Direction: Set down, word for word, the lines of the records that begin with the line containing "You are a GUI" and run through the final line of the records, inclusive.

Material for the task:

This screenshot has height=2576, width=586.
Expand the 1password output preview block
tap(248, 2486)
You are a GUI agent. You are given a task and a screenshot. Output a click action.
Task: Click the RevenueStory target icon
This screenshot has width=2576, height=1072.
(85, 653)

Exercise response:
You are a GUI agent. You are given a task and a screenshot. Output a click action.
Task: Click the RevenueStory target icon
This screenshot has width=2576, height=1072.
(85, 653)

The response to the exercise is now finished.